Les banques ne jouent pas efficacement leur rôle dans la collecte des ressources, a déploré hier le gouverneur de la Banque d’Algérie (BA), Mohamed Loukal, appelant ainsi une nouvelle fois les établissements bancaires à ne pas dissuader l’épargne en exigeant des justifications arbitraires sur l’origine des fonds.
«La collecte de la ressource est du ressort des banques et le renseignement financier relève d’autres institutions», a signifié en ce sens le premier responsable de la Banque centrale, à l’occasion d’un symposium à la Safex (Alger) sur le thème de la place financière algérienne et la finance alternative.

Rappelant les directives adressées récemment à l’ensemble des banques de la place, les exhortant à cesser d’exiger, lors de tout dépôt de fonds, des justificatifs au-delà de ceux liés à l’identité du client, Mohamed Loukal s’est montré pour le moins très critique à l’égard du secteur bancaire, qui, selon lui, «s’est enfermé dans une situation qui l’a amené à faire trop de zèle quant au respect des dispositions de la loi relative à la lutte contre le blanchiment d’argent».

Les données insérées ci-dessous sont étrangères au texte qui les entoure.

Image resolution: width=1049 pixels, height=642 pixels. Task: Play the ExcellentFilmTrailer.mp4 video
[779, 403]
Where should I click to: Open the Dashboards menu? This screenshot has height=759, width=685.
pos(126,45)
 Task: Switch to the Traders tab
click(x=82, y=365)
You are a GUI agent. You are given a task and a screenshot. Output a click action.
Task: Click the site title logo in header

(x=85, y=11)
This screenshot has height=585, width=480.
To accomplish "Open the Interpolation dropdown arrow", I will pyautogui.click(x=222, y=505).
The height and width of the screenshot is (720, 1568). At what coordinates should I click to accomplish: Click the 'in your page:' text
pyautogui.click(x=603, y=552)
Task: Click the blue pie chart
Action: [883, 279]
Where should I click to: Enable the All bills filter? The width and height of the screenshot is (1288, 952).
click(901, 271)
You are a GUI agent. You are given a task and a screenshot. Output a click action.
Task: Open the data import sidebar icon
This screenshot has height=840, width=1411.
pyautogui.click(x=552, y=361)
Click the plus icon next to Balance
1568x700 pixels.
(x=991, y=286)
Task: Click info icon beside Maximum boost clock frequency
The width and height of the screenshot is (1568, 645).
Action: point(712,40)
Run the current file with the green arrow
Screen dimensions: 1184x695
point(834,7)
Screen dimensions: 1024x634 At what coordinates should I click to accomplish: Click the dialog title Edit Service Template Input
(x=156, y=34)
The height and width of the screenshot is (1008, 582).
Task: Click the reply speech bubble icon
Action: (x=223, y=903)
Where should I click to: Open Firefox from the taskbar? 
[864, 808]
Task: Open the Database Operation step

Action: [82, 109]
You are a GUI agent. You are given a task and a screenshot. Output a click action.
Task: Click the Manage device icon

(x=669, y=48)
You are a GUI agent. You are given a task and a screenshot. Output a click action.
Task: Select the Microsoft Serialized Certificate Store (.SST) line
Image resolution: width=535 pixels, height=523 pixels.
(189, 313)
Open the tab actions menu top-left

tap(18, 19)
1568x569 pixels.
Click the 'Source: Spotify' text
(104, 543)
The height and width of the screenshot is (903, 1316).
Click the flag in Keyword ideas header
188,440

Les banques sont même passées de l’exigence de justification d’origine des fonds à d’autres liées carrément à l’objet de l’opération, a fustigé le gouverneur de la BA, en relatant l’exemple d’un client d’une agence bancaire depuis plus de vingt ans et qui s’est vu demander des justificatifs lors d’un dépôt d’un chèque provenant de la vente de son bien immobilier.

L’inclusion financière, a-t-il regretté en ce sens, «est restée timide, alors que le contexte actuel est particulièrement sensible et que les banques devraient œuvrer à collecter au maximum les ressources qui continuent à circuler hors circuits bancaires».

Des ressources estimées à quelque 4780 milliards de dinars, dont 1500 à 2000 milliards de dinars d’argent thésaurisés, tandis que le reste circule dans les circuits informels, a-t-il rappelé.

Pour capter cette importante masse monétaire qui n’intègre pas le système bancaire, «il faut développer des produits et des instruments modernes, ainsi que les outils de l’inclusion financière», a encore insisté le gouverneur, avertissant que «si, jusque-là, la politique monétaire a été assez accommodante, le refinancement des banques devra au fur et à mesure s’effectuer à des taux plus coûteux».

S’agissant, par ailleurs, du développement de la finance islamique, le premier responsable de la Banque centrale a annoncé, dans une déclaration à la presse, qu’un nouveau règlement sera promulgué très prochainement en vue d’encadrer la gestion des produits financiers alternatifs au niveau des banques.

En attendant, a-t-il fait savoir, «les banques de la place qui activent dans la finance islamique peuvent déjà le faire très normalement dans le cadre de la loi sur la monnaie et le crédit (LMC)», dont il n’y a donc pas lieu de changer les dispositions, selon ses propos.

Dans le même ordre d’idées, le ministre des Finances, Abderrahmane Raouia, a plaidé de son côté en faveur du développement d’une plus grande offre de produits financiers afin de capter, a-t-il dit, «les fonds qui circulent hors banques et lutter ainsi contre les circuits informels». La rareté de la ressource, alors que la demande est en constante croissance, rend pertinent le développement de nouveaux instruments d’inclusion financière, a-t-il souligné en conclusion.